#### [Exercise directions]
For the data below, give again exactly the lines from the one containing "Viewport: 1200px width, 748px height." through the one containing "Task: Click the", both ends included, and no others.

[Items listed in a dataset]
☆ ☆ ☆ ☆ ☆
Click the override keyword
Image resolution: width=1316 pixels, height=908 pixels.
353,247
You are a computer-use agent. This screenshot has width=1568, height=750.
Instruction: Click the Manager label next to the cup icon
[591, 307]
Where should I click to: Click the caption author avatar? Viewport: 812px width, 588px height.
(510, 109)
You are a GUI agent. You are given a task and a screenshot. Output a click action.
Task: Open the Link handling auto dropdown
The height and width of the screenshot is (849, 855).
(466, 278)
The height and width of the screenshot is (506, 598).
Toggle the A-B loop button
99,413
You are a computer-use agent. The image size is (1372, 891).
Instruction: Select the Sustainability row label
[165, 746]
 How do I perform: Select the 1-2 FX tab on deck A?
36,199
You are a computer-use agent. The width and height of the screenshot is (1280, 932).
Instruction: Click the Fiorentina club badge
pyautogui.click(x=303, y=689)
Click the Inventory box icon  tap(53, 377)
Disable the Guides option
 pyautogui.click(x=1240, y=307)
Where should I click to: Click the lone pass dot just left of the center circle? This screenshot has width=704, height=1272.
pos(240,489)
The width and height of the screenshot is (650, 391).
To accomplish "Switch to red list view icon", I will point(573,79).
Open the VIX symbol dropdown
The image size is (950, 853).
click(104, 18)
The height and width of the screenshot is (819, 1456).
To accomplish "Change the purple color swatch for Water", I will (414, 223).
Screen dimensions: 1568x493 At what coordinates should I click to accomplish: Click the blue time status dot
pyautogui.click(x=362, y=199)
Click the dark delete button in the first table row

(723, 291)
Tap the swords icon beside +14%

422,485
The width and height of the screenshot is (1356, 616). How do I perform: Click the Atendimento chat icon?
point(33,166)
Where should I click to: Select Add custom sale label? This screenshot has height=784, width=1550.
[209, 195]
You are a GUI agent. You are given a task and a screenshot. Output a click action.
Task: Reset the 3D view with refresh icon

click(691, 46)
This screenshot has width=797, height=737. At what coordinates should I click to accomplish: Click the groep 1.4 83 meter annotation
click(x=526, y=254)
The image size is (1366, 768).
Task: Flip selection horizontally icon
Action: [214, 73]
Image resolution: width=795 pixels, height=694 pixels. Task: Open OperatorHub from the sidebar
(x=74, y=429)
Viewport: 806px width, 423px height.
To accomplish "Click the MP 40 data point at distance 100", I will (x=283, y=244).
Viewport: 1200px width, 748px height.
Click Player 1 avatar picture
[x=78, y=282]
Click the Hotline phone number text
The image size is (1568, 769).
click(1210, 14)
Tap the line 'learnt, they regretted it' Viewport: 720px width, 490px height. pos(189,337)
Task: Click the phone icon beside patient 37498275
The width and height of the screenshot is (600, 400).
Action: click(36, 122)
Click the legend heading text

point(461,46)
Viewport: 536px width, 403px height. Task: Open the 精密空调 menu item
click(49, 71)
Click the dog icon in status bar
☆ ☆ ☆ ☆ ☆
#### [Answer box]
Viewport: 1200px width, 748px height.
Click Player 1 avatar picture
[x=78, y=282]
Click the Hotline phone number text
The image size is (1568, 769).
click(1210, 14)
Tap the line 'learnt, they regretted it' Viewport: 720px width, 490px height. pos(189,337)
Task: Click the phone icon beside patient 37498275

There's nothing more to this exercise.